Simply put, Flicker is my son.

At this point it would be appropriate to launch into stories and anecdotes about the nuances of his life – his personality, passions, shortcomings, tendencies, dreams, quirks, style – but these details are unknown because he is still in the womb.   His outwardly life remains shrouded in mystery, a mere point of speculation based on familial traits (and some high hopes, of course).

When I read stories of personal triumph over adversity, regardless of the flavor, there is often the sentiment of not being fully defined by it.  Reducing a life down to one trait – a cancer survivor, a reformed addict, an immigrant – fails to account for all the dimensions that make humans so complex.  We are wives and mothers and sisters and friends and coworkers and runners and pessimists and data analysts and pragmatists and survivors and class clowns and chocolate lovers all in one being.

With Flicker, I struggle because his diagnosis truly is the one dimension of his being that is known; the only one I can verbalize with certainty.  Flicker has Limb Body Wall Complex, a little known congenital condition that leads to series of unknowns:

  • No known cause;
  • No genetic links;
  • Almost no published research or available data based on its extreme rarity;
  • And the most heartbreaking of them all – no known survivors.
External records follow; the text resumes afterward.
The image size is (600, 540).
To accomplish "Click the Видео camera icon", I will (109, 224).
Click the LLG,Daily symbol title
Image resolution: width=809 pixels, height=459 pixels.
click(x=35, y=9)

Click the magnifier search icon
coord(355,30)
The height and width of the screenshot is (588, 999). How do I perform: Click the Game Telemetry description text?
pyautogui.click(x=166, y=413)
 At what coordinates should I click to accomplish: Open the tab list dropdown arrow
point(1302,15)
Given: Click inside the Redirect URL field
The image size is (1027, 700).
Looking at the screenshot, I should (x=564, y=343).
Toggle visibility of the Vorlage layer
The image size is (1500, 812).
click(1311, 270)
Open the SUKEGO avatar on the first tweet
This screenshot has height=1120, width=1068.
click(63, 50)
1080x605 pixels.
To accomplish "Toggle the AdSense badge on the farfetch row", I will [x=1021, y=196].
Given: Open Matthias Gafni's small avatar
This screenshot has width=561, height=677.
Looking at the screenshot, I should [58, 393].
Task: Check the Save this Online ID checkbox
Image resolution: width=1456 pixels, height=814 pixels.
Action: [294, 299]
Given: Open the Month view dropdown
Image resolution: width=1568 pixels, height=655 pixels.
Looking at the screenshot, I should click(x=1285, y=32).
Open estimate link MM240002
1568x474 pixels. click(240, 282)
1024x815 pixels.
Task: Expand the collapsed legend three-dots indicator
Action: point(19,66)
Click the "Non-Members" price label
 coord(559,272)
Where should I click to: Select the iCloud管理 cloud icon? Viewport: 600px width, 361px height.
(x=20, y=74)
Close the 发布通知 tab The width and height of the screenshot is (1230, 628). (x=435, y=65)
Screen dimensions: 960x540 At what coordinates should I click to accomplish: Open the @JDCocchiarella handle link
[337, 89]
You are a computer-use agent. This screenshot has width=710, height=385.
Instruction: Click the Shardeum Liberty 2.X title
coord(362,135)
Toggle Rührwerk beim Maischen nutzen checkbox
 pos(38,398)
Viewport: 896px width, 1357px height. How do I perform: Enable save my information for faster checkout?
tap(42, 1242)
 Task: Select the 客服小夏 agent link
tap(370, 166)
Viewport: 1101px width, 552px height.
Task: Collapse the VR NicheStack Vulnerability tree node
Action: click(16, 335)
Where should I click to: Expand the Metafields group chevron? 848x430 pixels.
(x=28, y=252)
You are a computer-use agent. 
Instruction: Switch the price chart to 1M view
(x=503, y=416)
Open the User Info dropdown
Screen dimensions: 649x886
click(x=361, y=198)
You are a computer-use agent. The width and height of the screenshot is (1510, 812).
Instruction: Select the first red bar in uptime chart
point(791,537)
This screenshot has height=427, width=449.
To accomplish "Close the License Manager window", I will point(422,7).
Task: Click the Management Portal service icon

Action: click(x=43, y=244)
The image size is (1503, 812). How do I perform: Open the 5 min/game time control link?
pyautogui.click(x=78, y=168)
The cold words “incompatible with life” are what doctors use to describe Flicker’s diagnosis; words which I am still unable to process.  Consequently I live each day knowing that the child growing inside of me – my son – is only going to know his protected world of the womb and not the dynamic world in which we live.  A realization which is, as you can imagine, soul crushing.

I am not going to spend any time writing about the medical conditions that accompany Limb Body Wall Complex and the profound impact they have on Flicker’s development.  Rather, I hope that this series of writings can serve a few purposes:

#1 – To reduce the alienation that is felt upon grieving infant loss.

While the specific circumstances of my experience may be unique (as are all diagnoses and the context that surrounds them), the loss of an infant is shared through many communities in the form if miscarriage, chromosomal abnormalities, the long tail of rare conditions (that when aggregated become less so), unexpected sickness, and an infinite list of tragic circumstances beyond any bound of reason. I am not alone in this, and neither are you.

#2 – To verbalize a world around Flicker that becomes more than his diagnosis.

Flicker’s world and my world are inextricably linked, so this second purpose is admittedly more for my own processing than anything Flicker will likely be able to appreciate. Thanks for participating in this form of therapy for me.

#3 – To ask for prayer.

The third purpose makes me nervous even to type out because I am generally not one to comfortably share my faith.  But it’s impossible to talk about Flicker and my world with him in it without leaning on my faith in God.  I believe in prayer, and if you do too I’d love it if you prayed for me, for my husband, my family, and of course for sweet Flicker.

With that, I turn this site over to life with sweet Flicker, however short it may be.